### Given records
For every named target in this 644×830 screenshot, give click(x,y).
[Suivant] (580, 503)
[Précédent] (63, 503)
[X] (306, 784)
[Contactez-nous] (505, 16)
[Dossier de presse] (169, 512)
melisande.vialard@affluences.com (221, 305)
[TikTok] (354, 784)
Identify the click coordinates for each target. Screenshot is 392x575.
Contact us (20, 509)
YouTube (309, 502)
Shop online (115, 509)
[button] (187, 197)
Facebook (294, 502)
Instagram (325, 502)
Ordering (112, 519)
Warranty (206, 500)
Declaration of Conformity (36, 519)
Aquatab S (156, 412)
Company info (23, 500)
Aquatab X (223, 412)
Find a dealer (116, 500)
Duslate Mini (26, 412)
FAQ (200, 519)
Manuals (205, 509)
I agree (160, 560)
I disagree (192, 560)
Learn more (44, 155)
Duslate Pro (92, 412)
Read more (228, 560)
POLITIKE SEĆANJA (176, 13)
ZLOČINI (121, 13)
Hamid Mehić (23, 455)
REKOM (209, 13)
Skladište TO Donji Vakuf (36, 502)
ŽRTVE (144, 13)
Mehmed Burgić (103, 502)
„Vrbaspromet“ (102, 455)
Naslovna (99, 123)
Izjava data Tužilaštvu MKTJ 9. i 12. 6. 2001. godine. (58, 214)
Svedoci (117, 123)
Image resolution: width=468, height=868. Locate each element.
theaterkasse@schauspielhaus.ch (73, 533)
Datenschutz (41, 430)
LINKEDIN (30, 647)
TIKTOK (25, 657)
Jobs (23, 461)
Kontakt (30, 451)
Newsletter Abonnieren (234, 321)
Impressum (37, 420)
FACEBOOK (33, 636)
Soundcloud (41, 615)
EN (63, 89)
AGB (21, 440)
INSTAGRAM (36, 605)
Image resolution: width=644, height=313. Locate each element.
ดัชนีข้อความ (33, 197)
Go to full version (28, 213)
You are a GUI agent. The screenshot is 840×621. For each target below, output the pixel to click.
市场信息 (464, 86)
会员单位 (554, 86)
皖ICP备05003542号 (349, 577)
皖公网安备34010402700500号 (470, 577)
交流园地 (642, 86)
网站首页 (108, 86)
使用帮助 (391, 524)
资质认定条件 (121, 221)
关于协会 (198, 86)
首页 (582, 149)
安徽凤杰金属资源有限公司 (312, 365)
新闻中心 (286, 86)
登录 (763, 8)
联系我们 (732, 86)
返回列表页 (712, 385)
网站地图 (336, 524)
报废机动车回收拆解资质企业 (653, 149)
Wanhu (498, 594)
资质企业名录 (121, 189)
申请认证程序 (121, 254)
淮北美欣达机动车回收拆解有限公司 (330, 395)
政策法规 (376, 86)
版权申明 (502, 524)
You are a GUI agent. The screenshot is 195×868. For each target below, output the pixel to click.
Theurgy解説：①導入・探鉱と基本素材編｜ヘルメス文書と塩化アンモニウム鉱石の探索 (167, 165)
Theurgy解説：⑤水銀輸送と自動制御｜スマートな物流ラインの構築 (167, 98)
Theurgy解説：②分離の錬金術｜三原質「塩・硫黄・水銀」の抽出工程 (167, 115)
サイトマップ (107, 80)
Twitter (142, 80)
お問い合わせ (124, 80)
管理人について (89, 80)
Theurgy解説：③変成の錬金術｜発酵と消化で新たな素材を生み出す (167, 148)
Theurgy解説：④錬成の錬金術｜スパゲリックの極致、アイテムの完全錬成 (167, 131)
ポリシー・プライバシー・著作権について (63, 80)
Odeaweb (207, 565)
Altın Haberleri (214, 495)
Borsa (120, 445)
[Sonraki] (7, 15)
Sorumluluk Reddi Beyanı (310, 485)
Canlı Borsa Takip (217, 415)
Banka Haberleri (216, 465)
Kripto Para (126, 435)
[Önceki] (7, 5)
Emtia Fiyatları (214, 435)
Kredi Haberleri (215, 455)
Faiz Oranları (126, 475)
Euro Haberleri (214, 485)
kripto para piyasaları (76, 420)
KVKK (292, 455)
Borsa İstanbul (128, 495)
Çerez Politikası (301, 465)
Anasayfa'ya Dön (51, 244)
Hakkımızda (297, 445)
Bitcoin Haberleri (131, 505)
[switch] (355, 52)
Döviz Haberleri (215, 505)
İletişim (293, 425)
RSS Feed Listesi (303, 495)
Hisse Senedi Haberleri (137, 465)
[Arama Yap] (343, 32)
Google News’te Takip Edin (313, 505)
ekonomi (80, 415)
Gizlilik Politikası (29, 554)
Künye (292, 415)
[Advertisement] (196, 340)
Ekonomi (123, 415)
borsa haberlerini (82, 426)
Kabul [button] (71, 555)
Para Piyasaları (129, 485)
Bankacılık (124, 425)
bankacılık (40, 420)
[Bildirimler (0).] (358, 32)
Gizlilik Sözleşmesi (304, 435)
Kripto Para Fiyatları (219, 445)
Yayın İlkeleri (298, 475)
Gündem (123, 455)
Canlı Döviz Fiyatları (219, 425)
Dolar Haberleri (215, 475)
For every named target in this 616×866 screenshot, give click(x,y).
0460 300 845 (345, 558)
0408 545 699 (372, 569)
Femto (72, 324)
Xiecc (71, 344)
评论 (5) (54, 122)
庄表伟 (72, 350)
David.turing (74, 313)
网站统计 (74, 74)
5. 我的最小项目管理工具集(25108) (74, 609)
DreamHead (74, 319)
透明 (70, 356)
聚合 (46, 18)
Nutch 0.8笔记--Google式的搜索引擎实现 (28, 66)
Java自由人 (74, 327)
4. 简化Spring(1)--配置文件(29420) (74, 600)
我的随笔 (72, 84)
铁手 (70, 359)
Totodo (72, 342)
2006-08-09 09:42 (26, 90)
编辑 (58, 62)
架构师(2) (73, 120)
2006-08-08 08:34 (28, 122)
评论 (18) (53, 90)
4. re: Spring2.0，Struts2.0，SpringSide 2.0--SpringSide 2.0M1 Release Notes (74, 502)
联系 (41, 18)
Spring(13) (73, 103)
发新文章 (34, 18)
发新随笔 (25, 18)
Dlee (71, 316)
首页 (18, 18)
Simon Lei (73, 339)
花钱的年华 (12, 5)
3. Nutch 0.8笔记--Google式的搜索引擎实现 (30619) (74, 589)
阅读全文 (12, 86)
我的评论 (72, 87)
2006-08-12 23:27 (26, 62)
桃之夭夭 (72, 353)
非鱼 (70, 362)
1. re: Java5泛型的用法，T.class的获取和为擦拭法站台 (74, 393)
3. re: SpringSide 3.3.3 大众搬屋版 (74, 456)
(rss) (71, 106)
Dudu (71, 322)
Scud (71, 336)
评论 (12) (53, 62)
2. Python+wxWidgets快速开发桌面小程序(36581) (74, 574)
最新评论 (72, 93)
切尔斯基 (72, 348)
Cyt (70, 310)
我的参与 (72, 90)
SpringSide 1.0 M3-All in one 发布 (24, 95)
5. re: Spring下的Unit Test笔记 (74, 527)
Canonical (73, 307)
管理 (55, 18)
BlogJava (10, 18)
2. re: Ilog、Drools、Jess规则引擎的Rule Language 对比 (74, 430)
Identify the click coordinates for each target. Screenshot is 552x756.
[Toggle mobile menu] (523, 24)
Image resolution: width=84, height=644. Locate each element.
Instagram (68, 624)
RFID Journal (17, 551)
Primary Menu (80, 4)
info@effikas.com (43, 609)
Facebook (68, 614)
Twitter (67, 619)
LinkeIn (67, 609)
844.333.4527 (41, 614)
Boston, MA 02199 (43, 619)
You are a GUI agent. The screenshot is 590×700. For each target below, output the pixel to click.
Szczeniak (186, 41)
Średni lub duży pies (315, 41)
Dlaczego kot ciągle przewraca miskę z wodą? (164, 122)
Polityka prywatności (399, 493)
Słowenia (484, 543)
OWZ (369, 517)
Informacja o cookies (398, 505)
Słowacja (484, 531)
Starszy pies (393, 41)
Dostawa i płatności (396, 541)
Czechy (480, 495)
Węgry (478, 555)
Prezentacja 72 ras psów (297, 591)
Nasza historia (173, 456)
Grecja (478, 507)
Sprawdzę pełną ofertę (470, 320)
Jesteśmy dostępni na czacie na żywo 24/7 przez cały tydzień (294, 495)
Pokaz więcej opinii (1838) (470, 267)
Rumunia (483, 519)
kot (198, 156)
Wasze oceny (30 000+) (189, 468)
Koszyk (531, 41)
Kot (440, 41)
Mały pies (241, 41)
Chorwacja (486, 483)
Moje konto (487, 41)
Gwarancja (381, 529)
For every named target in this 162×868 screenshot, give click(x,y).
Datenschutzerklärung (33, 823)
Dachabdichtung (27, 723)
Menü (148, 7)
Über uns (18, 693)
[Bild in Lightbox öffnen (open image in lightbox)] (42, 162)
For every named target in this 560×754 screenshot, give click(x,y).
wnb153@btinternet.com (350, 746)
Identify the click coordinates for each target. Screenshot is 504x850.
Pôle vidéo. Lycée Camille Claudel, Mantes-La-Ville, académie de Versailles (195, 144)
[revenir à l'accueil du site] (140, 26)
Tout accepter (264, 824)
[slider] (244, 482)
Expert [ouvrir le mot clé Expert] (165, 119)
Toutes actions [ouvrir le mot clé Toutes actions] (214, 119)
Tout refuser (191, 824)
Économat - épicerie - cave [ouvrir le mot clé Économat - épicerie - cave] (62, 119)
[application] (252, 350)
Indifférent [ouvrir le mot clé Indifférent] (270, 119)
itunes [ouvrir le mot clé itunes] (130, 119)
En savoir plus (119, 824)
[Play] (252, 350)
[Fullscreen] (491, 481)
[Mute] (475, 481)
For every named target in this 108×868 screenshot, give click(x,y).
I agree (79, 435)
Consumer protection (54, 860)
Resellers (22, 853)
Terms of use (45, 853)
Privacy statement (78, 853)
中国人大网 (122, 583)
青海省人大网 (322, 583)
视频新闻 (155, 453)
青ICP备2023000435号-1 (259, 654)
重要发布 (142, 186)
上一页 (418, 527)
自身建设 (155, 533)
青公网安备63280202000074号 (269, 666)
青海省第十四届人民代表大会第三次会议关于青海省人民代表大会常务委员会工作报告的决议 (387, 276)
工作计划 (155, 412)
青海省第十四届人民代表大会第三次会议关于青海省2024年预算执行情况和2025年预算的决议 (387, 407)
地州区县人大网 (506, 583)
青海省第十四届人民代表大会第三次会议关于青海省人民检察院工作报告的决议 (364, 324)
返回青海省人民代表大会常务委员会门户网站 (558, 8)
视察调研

### Goal of the exercise
Render the lines of the records above from the line holding "[Contactez-nous] (505, 16)" through the line holding "Company info (23, 500)", both included, as a numbered list with any blank lines omitted.

### Response to the task
1. [Contactez-nous] (505, 16)
2. [Dossier de presse] (169, 512)
3. melisande.vialard@affluences.com (221, 305)
4. [TikTok] (354, 784)
5. Identify the click coordinates for each target. Screenshot is 392x575.
6. Contact us (20, 509)
7. YouTube (309, 502)
8. Shop online (115, 509)
9. [button] (187, 197)
10. Facebook (294, 502)
11. Instagram (325, 502)
12. Ordering (112, 519)
13. Warranty (206, 500)
14. Declaration of Conformity (36, 519)
15. Aquatab S (156, 412)
16. Company info (23, 500)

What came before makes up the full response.